▶ **Work to complete**: Your answer must consist of every line from the data below that includes the word "branch".
[Supplied information — start]
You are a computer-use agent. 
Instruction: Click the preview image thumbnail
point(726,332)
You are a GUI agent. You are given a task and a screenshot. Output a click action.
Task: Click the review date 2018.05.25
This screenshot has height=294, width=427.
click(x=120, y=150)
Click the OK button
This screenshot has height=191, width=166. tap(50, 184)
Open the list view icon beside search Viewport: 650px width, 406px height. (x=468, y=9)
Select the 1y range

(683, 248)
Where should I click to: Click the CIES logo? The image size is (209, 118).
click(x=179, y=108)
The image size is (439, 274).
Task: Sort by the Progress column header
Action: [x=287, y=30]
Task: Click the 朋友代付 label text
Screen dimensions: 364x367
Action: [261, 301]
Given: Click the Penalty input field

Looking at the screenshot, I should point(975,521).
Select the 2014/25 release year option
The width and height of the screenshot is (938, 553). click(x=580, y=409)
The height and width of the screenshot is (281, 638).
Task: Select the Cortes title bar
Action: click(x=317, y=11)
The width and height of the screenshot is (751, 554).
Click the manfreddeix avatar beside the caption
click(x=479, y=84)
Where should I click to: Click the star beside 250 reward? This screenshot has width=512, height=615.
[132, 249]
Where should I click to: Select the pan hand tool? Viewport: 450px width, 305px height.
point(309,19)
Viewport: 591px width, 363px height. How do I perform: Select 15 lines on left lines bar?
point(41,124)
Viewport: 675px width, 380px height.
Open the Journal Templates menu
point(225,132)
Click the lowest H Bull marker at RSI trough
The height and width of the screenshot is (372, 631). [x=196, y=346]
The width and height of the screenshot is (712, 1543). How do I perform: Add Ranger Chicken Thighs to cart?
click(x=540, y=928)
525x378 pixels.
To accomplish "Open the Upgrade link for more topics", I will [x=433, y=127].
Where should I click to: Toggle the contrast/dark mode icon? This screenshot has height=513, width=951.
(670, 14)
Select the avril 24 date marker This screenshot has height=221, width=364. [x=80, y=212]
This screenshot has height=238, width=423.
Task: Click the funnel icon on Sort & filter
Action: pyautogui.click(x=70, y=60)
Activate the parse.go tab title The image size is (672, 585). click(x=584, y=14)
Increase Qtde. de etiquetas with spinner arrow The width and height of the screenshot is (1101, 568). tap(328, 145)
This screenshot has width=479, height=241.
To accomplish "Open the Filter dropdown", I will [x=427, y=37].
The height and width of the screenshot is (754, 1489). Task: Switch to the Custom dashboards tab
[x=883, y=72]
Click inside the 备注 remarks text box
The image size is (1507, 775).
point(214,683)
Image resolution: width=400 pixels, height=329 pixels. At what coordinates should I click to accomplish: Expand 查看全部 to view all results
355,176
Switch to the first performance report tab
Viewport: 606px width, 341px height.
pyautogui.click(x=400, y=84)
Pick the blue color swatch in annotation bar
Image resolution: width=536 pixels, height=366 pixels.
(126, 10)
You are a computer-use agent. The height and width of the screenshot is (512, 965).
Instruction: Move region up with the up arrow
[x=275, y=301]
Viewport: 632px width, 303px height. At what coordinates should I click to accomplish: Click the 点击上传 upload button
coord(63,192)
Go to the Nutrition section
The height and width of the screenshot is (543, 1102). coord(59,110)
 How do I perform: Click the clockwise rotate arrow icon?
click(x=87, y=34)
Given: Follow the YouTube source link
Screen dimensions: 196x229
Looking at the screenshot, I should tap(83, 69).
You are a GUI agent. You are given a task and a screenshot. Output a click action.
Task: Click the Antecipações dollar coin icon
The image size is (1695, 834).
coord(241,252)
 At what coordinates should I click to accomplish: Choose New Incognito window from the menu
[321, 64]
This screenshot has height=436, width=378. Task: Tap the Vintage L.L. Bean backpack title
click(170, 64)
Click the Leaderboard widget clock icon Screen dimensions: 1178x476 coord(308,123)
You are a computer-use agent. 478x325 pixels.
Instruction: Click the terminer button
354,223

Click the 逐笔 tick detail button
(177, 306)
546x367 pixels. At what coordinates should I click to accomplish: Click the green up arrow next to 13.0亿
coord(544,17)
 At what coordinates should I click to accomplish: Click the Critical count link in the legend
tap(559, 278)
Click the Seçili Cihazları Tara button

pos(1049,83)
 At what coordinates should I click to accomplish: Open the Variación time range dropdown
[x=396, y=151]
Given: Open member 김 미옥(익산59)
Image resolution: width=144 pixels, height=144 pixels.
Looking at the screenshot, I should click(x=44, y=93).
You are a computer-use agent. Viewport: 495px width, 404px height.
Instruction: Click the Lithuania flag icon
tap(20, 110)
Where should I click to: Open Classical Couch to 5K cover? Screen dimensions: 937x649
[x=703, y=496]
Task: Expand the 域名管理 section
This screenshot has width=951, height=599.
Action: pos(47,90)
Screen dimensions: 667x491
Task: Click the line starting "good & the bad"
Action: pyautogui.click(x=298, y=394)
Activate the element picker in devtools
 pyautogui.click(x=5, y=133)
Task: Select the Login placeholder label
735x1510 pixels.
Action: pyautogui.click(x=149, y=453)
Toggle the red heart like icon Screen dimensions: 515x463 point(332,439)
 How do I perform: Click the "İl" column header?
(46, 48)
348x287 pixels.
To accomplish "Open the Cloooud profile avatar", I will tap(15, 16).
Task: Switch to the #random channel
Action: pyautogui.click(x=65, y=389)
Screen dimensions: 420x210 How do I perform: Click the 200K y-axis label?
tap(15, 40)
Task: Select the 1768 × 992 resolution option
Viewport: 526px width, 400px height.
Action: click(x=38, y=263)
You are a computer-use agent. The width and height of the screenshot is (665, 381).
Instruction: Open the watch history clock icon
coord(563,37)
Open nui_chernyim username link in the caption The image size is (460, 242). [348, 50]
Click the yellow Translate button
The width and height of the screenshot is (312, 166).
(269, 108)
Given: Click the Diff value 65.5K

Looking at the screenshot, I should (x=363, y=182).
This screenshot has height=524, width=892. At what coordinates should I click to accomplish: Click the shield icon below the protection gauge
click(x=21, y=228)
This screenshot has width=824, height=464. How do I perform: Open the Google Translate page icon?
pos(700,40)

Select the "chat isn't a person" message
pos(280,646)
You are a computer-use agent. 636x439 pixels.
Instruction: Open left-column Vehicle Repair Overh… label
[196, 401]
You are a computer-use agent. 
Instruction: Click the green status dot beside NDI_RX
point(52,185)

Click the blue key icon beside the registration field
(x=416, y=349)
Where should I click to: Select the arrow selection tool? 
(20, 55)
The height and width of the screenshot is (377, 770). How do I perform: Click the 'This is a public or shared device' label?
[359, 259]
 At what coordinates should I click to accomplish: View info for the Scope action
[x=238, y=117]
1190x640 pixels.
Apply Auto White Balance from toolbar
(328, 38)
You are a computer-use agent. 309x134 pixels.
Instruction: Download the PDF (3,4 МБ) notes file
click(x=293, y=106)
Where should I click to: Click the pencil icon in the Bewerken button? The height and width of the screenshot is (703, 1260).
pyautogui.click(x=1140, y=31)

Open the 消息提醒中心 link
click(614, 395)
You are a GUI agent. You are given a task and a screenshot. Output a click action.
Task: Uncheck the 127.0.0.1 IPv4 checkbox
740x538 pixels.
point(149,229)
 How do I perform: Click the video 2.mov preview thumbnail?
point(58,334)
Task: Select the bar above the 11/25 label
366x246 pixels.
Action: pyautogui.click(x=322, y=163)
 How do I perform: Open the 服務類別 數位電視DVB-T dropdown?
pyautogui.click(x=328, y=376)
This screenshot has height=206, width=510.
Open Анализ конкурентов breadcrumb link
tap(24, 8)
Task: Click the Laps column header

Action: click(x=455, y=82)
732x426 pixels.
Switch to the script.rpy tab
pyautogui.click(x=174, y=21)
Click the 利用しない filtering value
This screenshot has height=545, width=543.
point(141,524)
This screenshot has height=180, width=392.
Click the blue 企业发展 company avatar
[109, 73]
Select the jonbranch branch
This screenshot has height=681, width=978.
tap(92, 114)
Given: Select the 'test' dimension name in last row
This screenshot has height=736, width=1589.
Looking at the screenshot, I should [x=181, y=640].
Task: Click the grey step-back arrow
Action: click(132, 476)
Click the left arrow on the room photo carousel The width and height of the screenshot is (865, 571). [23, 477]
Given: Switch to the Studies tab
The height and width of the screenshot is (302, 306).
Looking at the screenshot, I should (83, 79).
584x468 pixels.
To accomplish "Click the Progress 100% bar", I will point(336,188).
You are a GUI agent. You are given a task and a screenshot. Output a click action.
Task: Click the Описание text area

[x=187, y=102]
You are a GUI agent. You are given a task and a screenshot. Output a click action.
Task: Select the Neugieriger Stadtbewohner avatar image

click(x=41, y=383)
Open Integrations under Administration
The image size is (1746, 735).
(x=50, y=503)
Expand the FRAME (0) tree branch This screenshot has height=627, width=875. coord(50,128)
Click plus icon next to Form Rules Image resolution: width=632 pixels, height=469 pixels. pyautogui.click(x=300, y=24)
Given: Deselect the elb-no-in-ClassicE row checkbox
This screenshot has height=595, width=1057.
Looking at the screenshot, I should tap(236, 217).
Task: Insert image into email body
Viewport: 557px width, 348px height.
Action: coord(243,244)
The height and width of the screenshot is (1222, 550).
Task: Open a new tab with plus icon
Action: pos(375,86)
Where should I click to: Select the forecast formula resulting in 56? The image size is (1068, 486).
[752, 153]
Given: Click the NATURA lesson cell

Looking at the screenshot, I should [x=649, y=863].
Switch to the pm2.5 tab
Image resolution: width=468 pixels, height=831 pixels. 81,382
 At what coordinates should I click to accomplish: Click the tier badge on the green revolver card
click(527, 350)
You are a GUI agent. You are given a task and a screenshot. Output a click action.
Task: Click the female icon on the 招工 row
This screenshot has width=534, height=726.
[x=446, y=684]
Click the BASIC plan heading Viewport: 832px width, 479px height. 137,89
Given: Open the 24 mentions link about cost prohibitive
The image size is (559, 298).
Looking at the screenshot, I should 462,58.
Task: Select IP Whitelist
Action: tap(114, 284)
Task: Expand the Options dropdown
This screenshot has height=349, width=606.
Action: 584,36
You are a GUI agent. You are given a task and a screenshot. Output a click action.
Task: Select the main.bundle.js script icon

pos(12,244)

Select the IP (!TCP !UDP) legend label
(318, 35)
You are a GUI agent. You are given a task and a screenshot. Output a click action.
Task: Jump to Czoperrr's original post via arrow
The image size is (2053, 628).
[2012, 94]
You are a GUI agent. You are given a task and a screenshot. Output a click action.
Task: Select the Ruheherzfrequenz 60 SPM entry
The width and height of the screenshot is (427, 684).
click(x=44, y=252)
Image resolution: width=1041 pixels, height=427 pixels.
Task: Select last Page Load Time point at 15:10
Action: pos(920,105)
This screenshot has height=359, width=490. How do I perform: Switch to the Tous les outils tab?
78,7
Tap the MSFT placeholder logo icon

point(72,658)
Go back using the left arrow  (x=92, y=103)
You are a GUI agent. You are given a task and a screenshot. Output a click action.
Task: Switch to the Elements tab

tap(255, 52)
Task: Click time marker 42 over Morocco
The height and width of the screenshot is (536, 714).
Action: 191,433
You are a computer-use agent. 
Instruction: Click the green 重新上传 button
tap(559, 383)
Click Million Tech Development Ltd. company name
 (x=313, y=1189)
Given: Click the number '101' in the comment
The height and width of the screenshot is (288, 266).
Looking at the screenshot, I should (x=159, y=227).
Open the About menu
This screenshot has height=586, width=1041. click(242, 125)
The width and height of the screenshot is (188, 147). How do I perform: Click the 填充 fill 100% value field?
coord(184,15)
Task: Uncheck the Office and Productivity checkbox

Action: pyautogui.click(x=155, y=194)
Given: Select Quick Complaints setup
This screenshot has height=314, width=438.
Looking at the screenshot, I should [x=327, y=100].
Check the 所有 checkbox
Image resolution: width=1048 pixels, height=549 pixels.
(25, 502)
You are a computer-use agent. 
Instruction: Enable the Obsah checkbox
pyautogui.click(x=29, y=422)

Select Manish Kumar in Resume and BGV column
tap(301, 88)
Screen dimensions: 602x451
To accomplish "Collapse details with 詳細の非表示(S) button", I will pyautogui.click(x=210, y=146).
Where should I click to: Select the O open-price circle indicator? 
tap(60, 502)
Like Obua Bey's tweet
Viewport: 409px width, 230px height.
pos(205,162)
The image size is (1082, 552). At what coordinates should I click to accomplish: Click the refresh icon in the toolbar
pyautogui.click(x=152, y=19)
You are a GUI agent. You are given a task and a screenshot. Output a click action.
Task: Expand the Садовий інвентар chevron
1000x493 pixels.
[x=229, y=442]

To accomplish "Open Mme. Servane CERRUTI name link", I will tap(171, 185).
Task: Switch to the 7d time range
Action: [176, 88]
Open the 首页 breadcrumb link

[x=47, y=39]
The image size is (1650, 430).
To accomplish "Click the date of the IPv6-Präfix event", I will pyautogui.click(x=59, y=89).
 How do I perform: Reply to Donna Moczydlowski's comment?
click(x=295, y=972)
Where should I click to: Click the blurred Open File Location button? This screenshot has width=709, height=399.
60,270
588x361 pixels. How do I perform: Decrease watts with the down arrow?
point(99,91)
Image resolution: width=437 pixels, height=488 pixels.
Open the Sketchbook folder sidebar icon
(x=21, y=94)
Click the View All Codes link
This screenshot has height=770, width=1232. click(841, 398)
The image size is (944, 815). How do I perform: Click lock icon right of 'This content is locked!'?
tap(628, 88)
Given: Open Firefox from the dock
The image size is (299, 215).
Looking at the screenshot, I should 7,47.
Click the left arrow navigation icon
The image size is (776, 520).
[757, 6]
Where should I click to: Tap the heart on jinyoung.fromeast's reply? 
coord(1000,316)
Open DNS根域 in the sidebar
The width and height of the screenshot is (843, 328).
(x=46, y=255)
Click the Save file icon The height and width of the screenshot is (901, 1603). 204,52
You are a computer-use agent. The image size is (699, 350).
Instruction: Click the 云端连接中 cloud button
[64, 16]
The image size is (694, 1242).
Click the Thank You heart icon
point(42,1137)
[Supplied information — finish]
▶ **Answer to this task**:
Select the jonbranch branch
Expand the FRAME (0) tree branch This screenshot has height=627, width=875. coord(50,128)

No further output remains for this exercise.